Why it exists#
nfer started life as an internal tool. We were trying to figure out how to reduce our own AI spend and pick the right deployment path for each model we were working with - and we kept hitting the same wall. There's no single place to compare API pricing, dedicated capacity, and rented GPUs side-by-side. We built one for ourselves. It turned out to be the kind of thing other teams could use too, so we opened it up.
There are plenty of tools for picking which model to use. Plenty of great work goes into benchmarking model quality, routing API calls, and indexing the models themselves. Once a team has chosen Llama 3 70B, Mistral, Qwen, or any other model, no comparable tool exists for picking where to deploy it.

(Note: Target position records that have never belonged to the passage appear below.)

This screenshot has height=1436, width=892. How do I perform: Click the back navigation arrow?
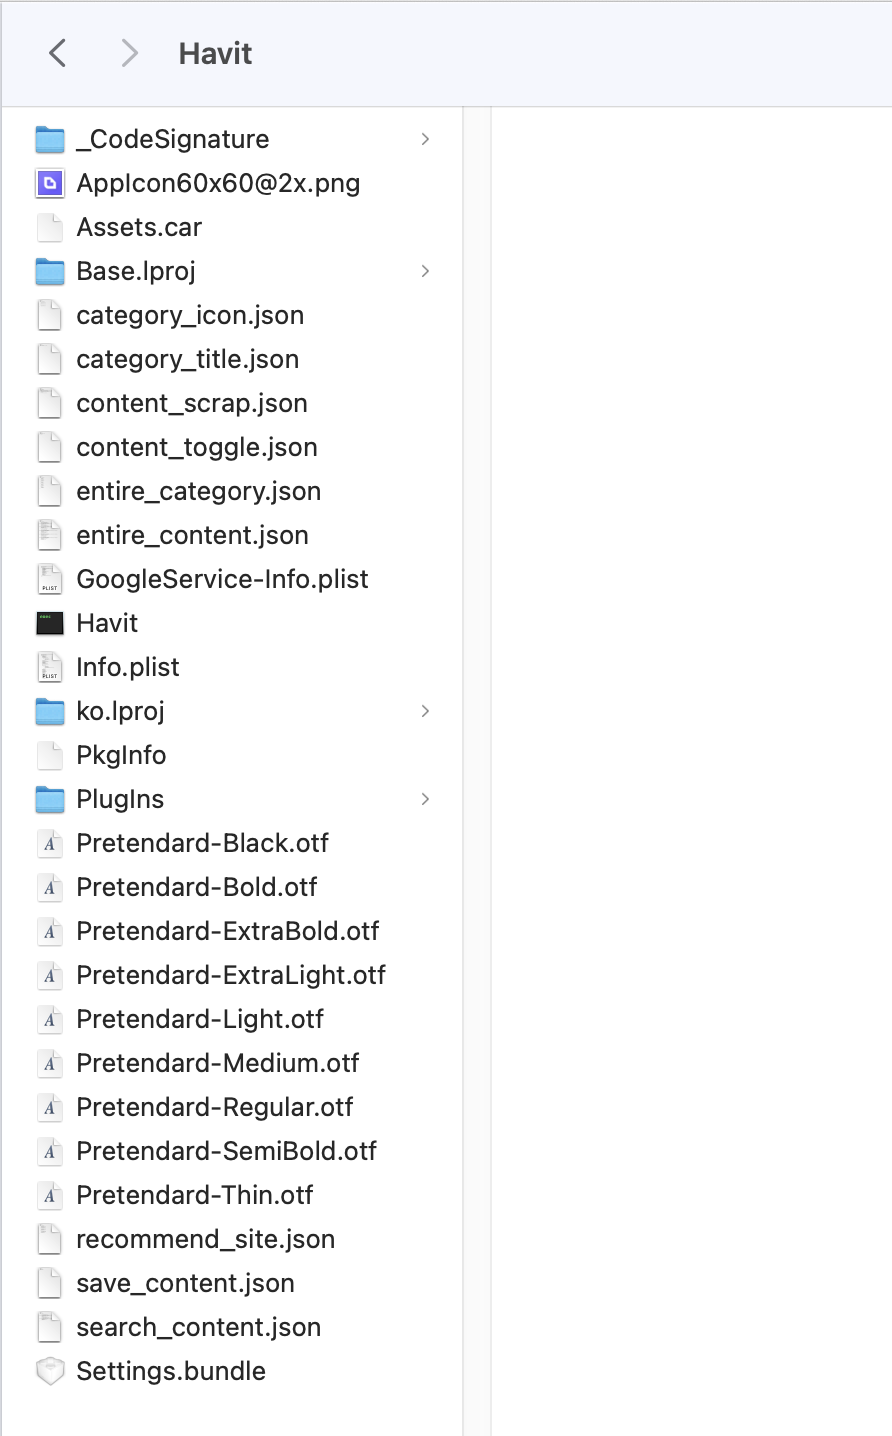click(x=58, y=53)
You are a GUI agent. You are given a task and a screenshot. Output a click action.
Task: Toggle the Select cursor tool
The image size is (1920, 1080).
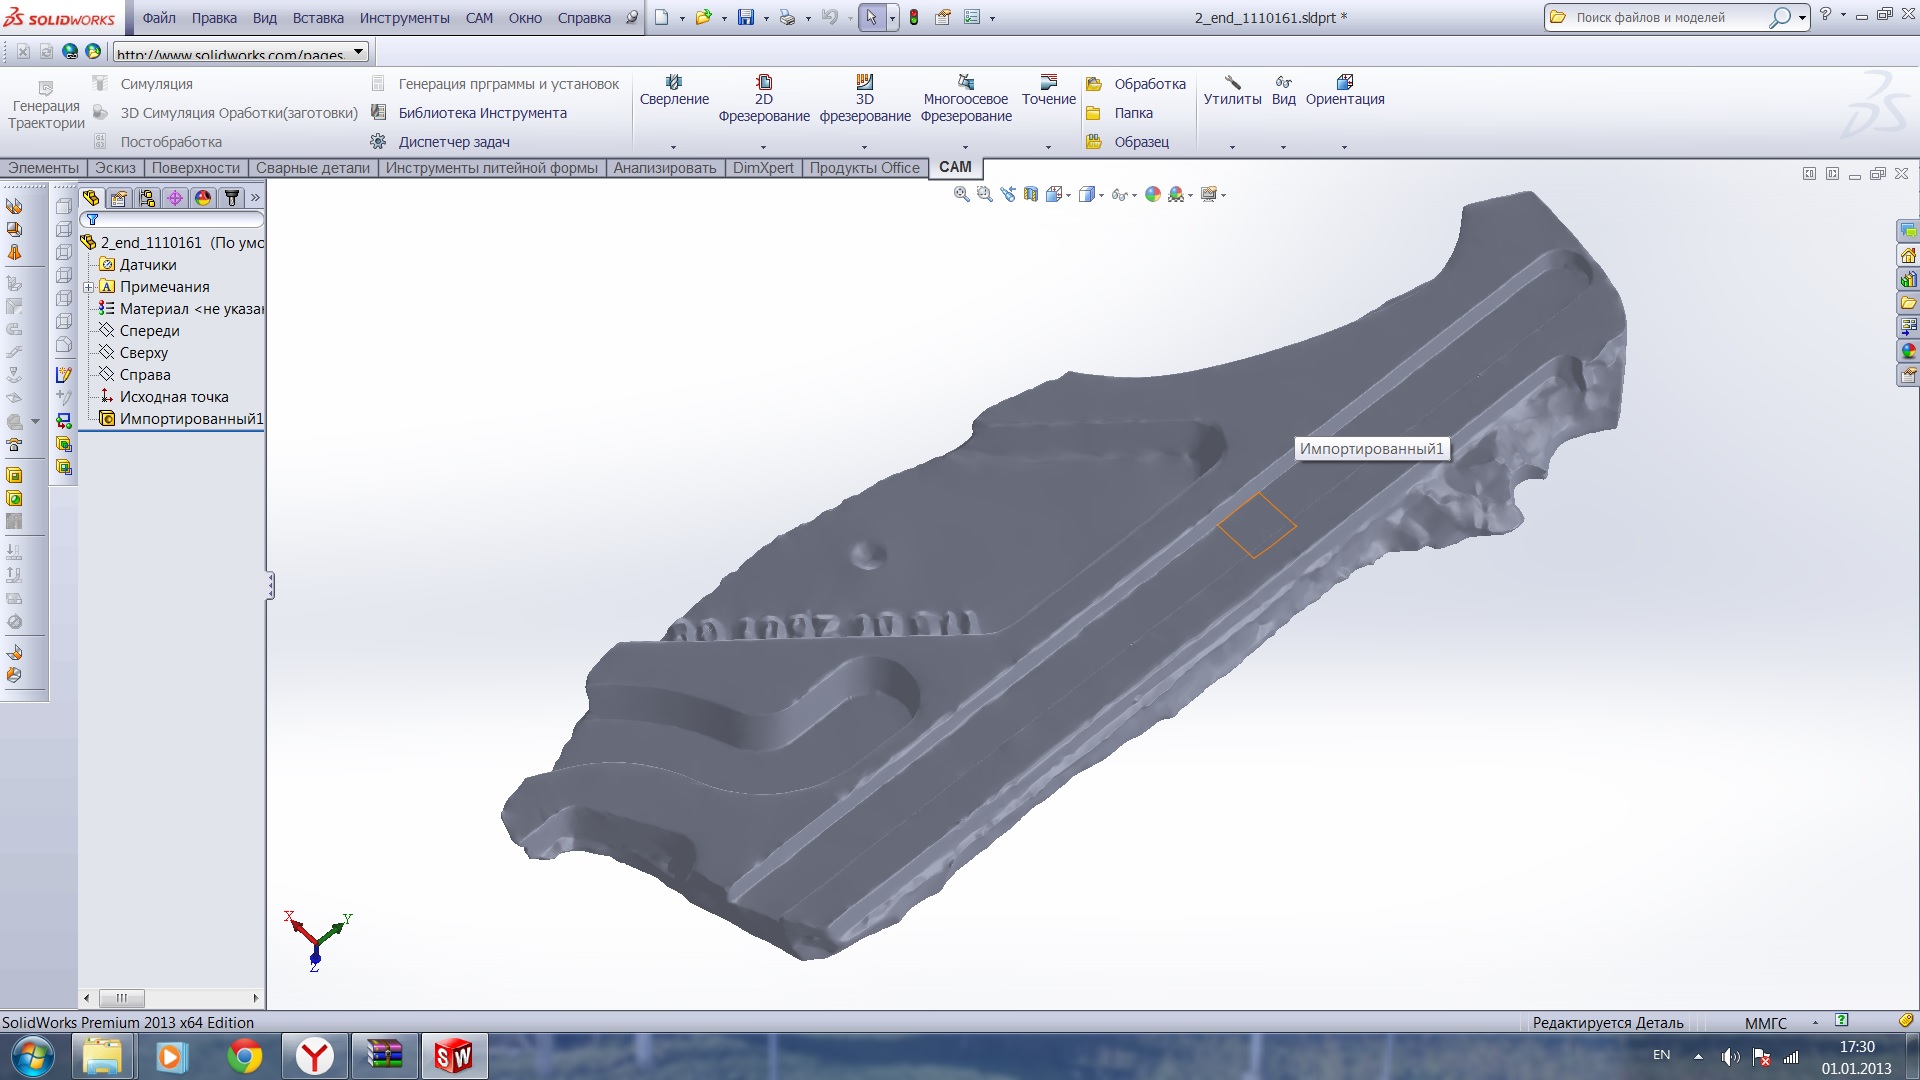[x=871, y=17]
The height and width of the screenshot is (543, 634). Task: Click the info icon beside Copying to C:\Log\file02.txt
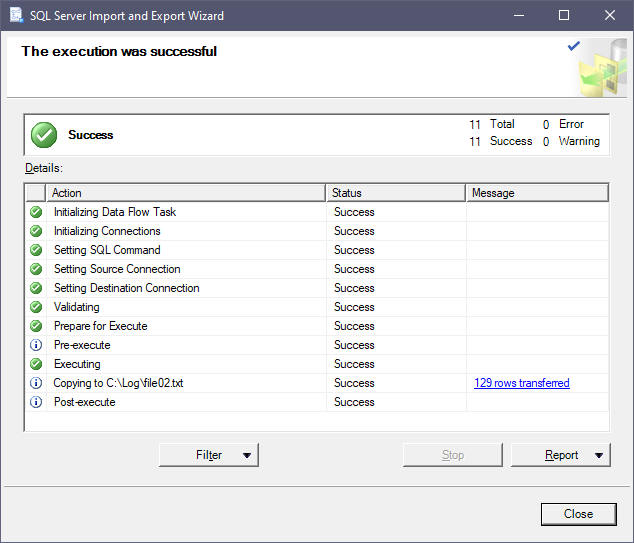pyautogui.click(x=36, y=383)
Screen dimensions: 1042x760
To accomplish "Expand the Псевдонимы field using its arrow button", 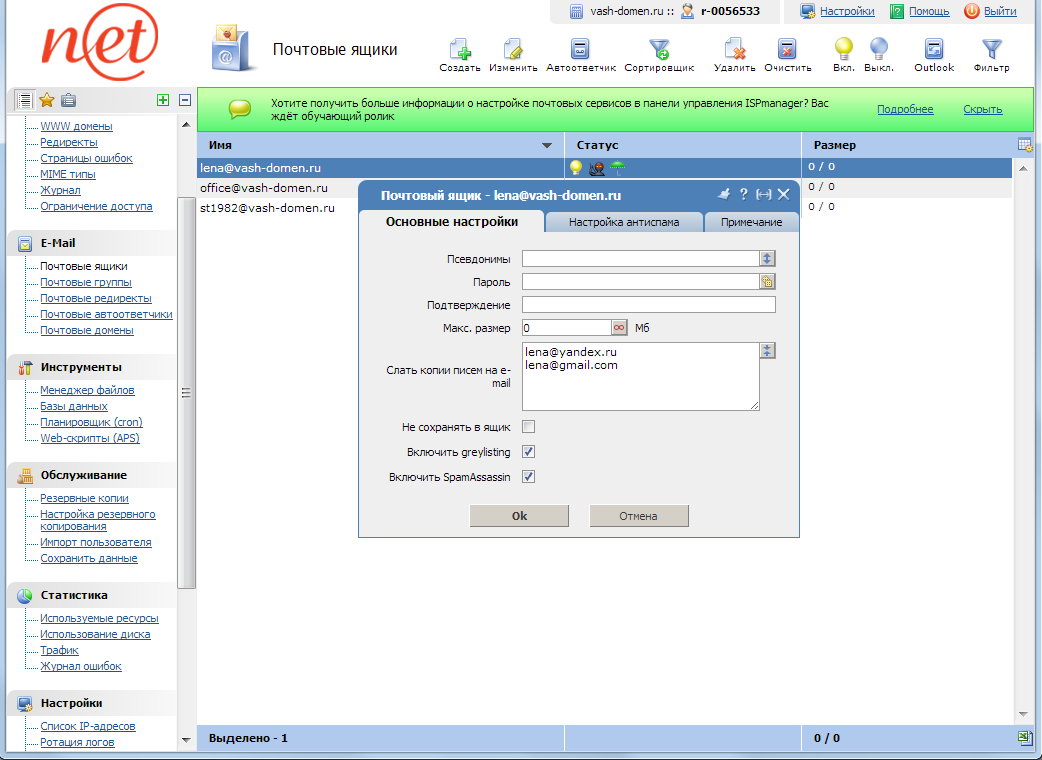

Token-priced API providers, dedicated-throughput offerings, and hourly GPU rentals all advertise different prices in different units. nfer normalizes them to monthly cost for your specific workload (your tokens, your I/O ratio, your utilization) and surfaces the cheapest option at a glance, so picking the right deployment is a few clicks instead of an afternoon of spreadsheet wrangling.
25+ providers, more than 100 models, 30+ hardware SKUs, and 600+ price points, kept in sync with each provider's published pricing. You can filter by sovereignty, certifications, region, license, quantization, and pricing type. New providers and models are added regularly.